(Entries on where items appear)
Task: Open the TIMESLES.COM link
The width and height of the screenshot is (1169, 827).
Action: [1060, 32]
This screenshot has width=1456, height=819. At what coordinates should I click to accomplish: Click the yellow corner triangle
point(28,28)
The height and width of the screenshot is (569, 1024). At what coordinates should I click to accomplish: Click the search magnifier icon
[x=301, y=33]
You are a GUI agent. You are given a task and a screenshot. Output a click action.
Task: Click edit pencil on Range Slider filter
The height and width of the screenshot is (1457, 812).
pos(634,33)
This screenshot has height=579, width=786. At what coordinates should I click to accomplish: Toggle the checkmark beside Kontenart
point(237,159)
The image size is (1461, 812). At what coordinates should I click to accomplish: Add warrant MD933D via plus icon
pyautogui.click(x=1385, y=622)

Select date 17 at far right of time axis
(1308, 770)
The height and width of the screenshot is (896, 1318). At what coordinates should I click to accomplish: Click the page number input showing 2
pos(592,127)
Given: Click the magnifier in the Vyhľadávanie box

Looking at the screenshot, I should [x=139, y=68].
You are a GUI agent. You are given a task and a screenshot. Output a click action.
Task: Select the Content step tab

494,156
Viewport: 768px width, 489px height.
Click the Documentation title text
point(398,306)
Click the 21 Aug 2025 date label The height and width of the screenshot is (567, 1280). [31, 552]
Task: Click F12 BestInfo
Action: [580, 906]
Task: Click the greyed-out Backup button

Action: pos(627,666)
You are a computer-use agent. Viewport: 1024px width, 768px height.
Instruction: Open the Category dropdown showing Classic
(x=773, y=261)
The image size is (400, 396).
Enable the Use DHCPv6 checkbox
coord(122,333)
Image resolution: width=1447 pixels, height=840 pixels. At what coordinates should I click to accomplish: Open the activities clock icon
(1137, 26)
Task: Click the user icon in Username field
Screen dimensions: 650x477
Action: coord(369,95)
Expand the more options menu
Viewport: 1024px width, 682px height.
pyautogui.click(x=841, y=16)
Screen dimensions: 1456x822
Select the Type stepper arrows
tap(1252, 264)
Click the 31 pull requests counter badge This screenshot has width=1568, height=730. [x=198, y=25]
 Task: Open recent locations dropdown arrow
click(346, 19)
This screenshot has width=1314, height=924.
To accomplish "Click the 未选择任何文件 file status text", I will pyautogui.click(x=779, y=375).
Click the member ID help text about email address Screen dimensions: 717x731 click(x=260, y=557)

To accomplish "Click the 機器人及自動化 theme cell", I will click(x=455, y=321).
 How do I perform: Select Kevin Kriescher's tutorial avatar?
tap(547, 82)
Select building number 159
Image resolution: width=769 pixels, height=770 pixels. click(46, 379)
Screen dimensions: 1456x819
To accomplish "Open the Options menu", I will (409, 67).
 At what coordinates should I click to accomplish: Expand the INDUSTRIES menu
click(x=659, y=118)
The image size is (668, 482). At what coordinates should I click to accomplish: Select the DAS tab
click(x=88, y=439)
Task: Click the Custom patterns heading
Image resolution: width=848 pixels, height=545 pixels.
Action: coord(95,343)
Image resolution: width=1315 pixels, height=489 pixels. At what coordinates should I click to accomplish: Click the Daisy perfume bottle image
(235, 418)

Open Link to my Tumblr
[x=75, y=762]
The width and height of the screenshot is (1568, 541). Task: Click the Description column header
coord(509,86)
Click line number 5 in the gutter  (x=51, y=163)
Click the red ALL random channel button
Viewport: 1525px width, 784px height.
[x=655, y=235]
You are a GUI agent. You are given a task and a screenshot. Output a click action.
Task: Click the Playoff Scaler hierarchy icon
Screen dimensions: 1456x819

GIVEN EXERCISE:
Rewrite the lines above as a numbered list, leaving out any blank lines.

WRITTEN ANSWER:
1. Task: Open the TIMESLES.COM link
2. The width and height of the screenshot is (1169, 827).
3. Action: [1060, 32]
4. This screenshot has width=1456, height=819. At what coordinates should I click to accomplish: Click the yellow corner triangle
5. point(28,28)
6. The height and width of the screenshot is (569, 1024). At what coordinates should I click to accomplish: Click the search magnifier icon
7. [x=301, y=33]
8. You are a GUI agent. You are given a task and a screenshot. Output a click action.
9. Task: Click edit pencil on Range Slider filter
10. The height and width of the screenshot is (1457, 812).
11. pos(634,33)
12. This screenshot has height=579, width=786. At what coordinates should I click to accomplish: Toggle the checkmark beside Kontenart
13. point(237,159)
14. The image size is (1461, 812). At what coordinates should I click to accomplish: Add warrant MD933D via plus icon
15. pyautogui.click(x=1385, y=622)
16. Select date 17 at far right of time axis
17. (1308, 770)
18. The height and width of the screenshot is (896, 1318). At what coordinates should I click to accomplish: Click the page number input showing 2
19. pos(592,127)
20. Given: Click the magnifier in the Vyhľadávanie box
21. Looking at the screenshot, I should [x=139, y=68].
22. You are a GUI agent. You are given a task and a screenshot. Output a click action.
23. Task: Select the Content step tab
24. 494,156
25. Viewport: 768px width, 489px height.
26. Click the Documentation title text
27. point(398,306)
28. Click the 21 Aug 2025 date label The height and width of the screenshot is (567, 1280). [31, 552]
29. Task: Click F12 BestInfo
30. Action: [580, 906]
31. Task: Click the greyed-out Backup button
32. Action: pos(627,666)
33. You are a computer-use agent. Viewport: 1024px width, 768px height.
34. Instruction: Open the Category dropdown showing Classic
35. (x=773, y=261)
36. The image size is (400, 396).
37. Enable the Use DHCPv6 checkbox
38. coord(122,333)
39. Image resolution: width=1447 pixels, height=840 pixels. At what coordinates should I click to accomplish: Open the activities clock icon
40. (1137, 26)
41. Task: Click the user icon in Username field
42. Screen dimensions: 650x477
43. Action: coord(369,95)
44. Expand the more options menu
45. Viewport: 1024px width, 682px height.
46. pyautogui.click(x=841, y=16)
47. Screen dimensions: 1456x822
48. Select the Type stepper arrows
49. tap(1252, 264)
50. Click the 31 pull requests counter badge This screenshot has width=1568, height=730. [x=198, y=25]
51.  Task: Open recent locations dropdown arrow
52. click(346, 19)
53. This screenshot has width=1314, height=924.
54. To accomplish "Click the 未选择任何文件 file status text", I will pyautogui.click(x=779, y=375).
55. Click the member ID help text about email address Screen dimensions: 717x731 click(x=260, y=557)
56. To accomplish "Click the 機器人及自動化 theme cell", I will click(x=455, y=321).
57.  How do I perform: Select Kevin Kriescher's tutorial avatar?
58. tap(547, 82)
59. Select building number 159
60. Image resolution: width=769 pixels, height=770 pixels. click(46, 379)
61. Screen dimensions: 1456x819
62. To accomplish "Open the Options menu", I will (409, 67).
63.  At what coordinates should I click to accomplish: Expand the INDUSTRIES menu
64. click(x=659, y=118)
65. The image size is (668, 482). At what coordinates should I click to accomplish: Select the DAS tab
66. click(x=88, y=439)
67. Task: Click the Custom patterns heading
68. Image resolution: width=848 pixels, height=545 pixels.
69. Action: coord(95,343)
70. Image resolution: width=1315 pixels, height=489 pixels. At what coordinates should I click to accomplish: Click the Daisy perfume bottle image
71. (235, 418)
72. Open Link to my Tumblr
73. [x=75, y=762]
74. The width and height of the screenshot is (1568, 541). Task: Click the Description column header
75. coord(509,86)
76. Click line number 5 in the gutter  (x=51, y=163)
77. Click the red ALL random channel button
78. Viewport: 1525px width, 784px height.
79. [x=655, y=235]
80. You are a GUI agent. You are given a task and a screenshot. Output a click action.
81. Task: Click the Playoff Scaler hierarchy icon
82. Screen dimensions: 1456x819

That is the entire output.